Congolese politician (1940–1999)

Sophie Lihau-Kanza or Zala Lusibu N'Kanza (8 February 1940 – 2 April 1999) was a Congolese politician and sociologist. She was the first woman of her country to receive a secondary education, the first to graduate from a university, and the first to hold a government office in the Democratic Republic of the Congo, serving as Minister of Social Affairs from 31 October 1966 to 6 December 1970. In her later life she held positions within the United Nations.

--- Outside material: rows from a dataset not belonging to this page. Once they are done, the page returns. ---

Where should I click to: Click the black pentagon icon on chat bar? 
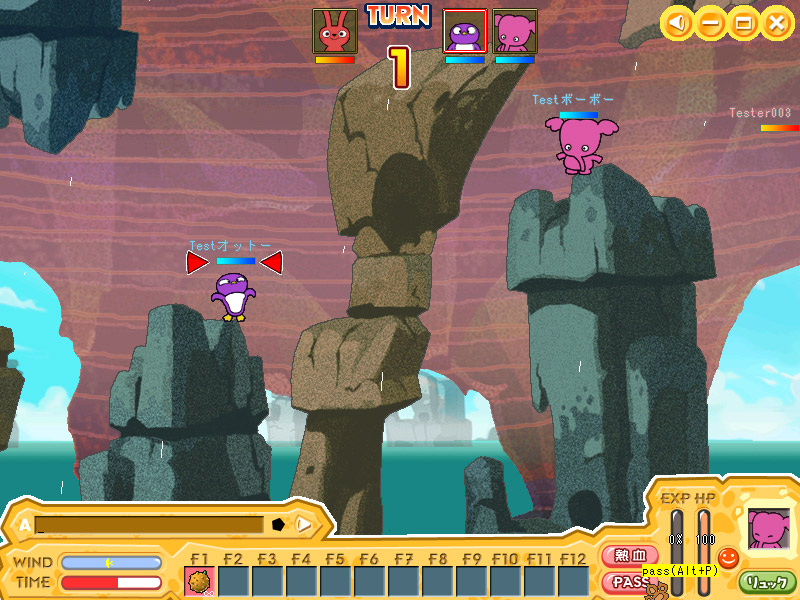(278, 524)
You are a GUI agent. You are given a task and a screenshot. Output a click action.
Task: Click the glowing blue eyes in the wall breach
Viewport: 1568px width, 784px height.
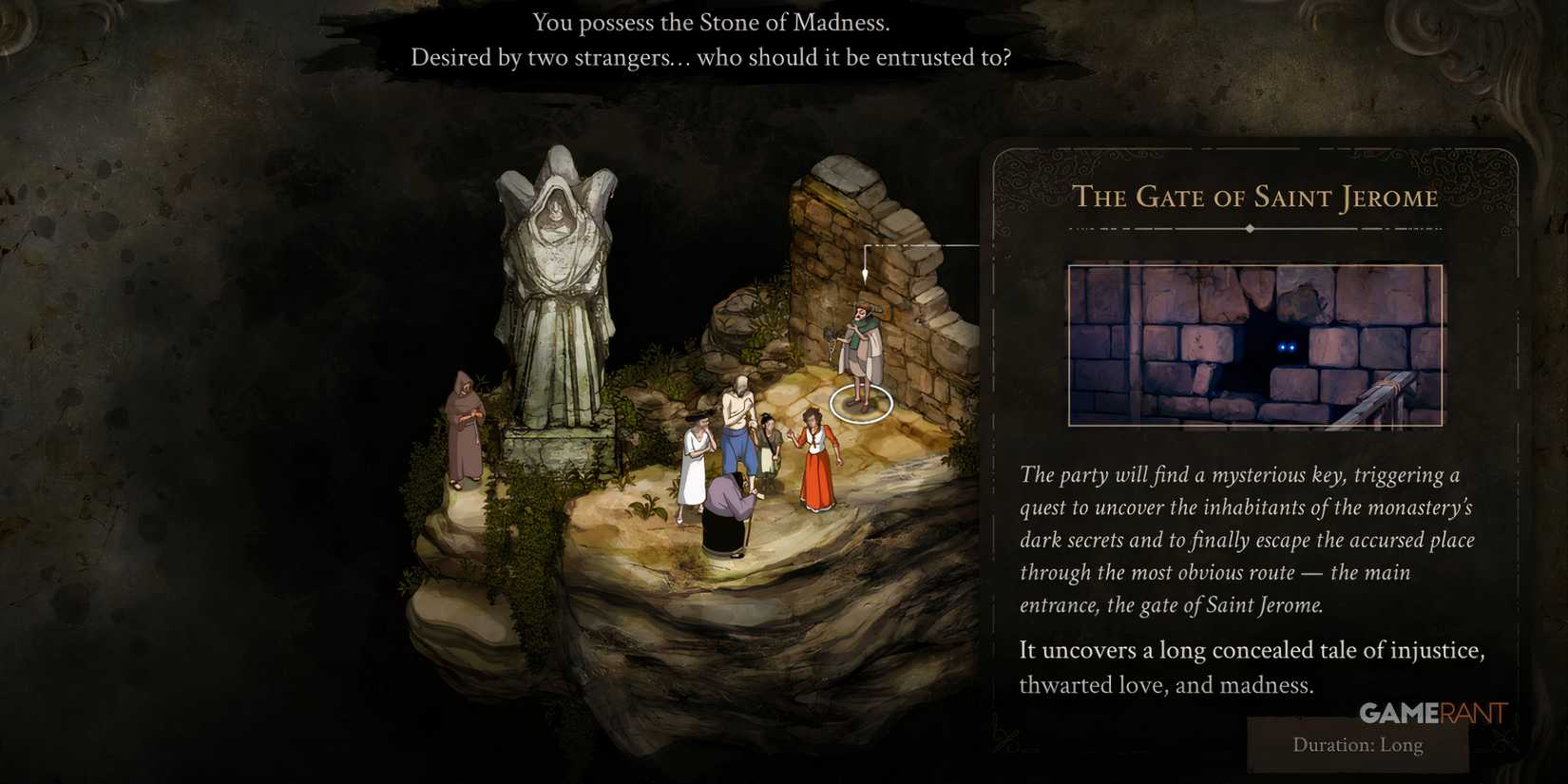coord(1288,349)
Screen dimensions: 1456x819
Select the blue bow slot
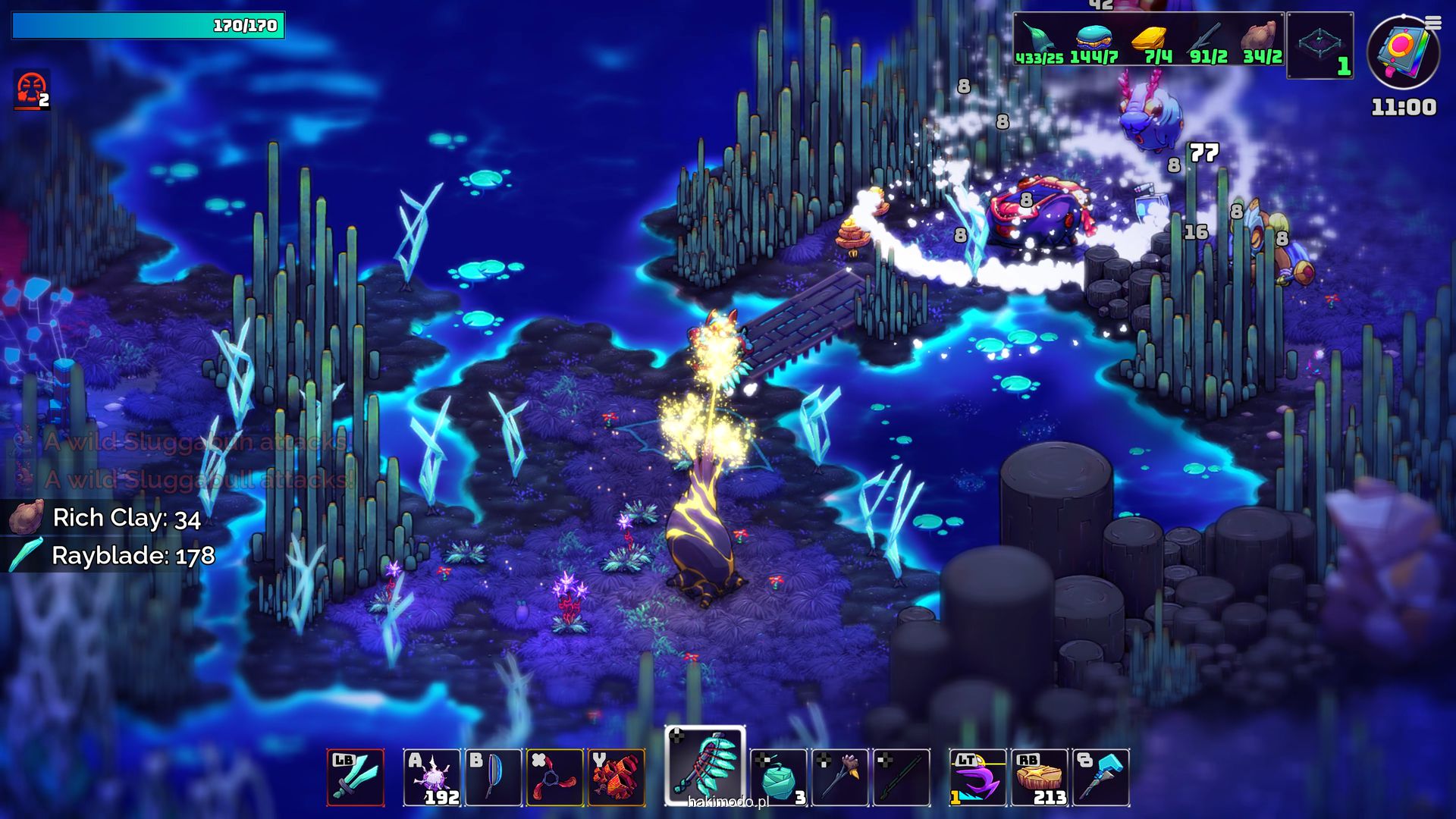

==Early life and education==
Sophie Kanza was born on 8 February 1940 in Léopoldville, Belgian Congo, the sixth of seven children to Élisabeth Mansangaza and Daniel Kanza. She received much of her primary and secondary education in Brazzaville, French Congo. At the time of the Belgian Congo's independence in 1960, Kanza was the only woman in the country who had been enrolled in secondary education. She eventually graduated from Lycée du Sacré Cœur (Sacred Heart High School) in June 1961. (Note: The Lycée du Sacré Cœur was a boys school, but Kanza graduated from there because the girls school she attended in the Congo had closed following the departure of many Belgian educators from the country in 1960.) In 1964, she became the first Congolese woman to graduate from a university when she received her diploma from the University of Geneva with a degree in sociology; she worked in the same department for the university as an assistant lecturer until 1966. Kanza studied at Harvard University from 1973 to 1976, earning a master's degree and a PhD in sociology.

==Political career==
On 31 October 1966, Kanza was appointed Minister of Social Affairs, becoming the first woman in the country to hold government office. Her appointment came while she was pursuing a PhD at the University of Geneva, but she ended her studies to assume office. She spent most of her initial time in office examining the ministry's struggles to meet the needs of the population. She also advocated for equal education opportunities for both boys and girls, and served as a delegate to the Organisation of African Unity summit in Kinshasa (formerly Léopoldville) in 1967. She was made a member of the political bureau of the Mouvement Populaire de la Révolution on 13 October 1967. She was dismissed as Minister of Social Affairs in a cabinet reshuffle on 6 December 1970. From 1973 until 1977, Kanza was a member of the Board of Trustees of the United Nations Institute for Training and Research (UNITAR). She was Deputy Assistant Director-General of the United Nations Educational, Scientific and Cultural Organisation (UNESCO) from 1981 to 1985, and Head of Mission to the Director-General of UNESCO from 1985 to 1988.

==Personal life==
Kanza married Marcel Lihau, future President of the Supreme Court of Justice, on 26 December 1964, and they had six daughters. However, he fled political persecution in the Congo and they spent most of their later lives separated.

In 1998, Kanza was involved in a car accident in Paris, and she became a paraplegic. After this, she left her job at UNESCO and traveled abroad to advocate for disabled people.

==Death and legacy==
Kanza suffered cardiac arrest and died on 2 April 1999. She was buried in the Luozi Territory.

In 2004, Kanza was inducted into the Congo's Pantheon of National History, one of the first women to be accorded the honour. Her bust is displayed in the Gallery of Memory. The "Cercle Sophie Kanza", an association of female professors in the Congo, was named in her honour. Three of Kanza's daughters organized a mass of thanksgiving in honor of herself and her husband in Gombe on 28 March 2015. Several important politicians attended the ceremony, including Léon Kengo and José Endundo Bononge. On 25 September 2025, a street in Ixelles, Belgium, was named in her honour.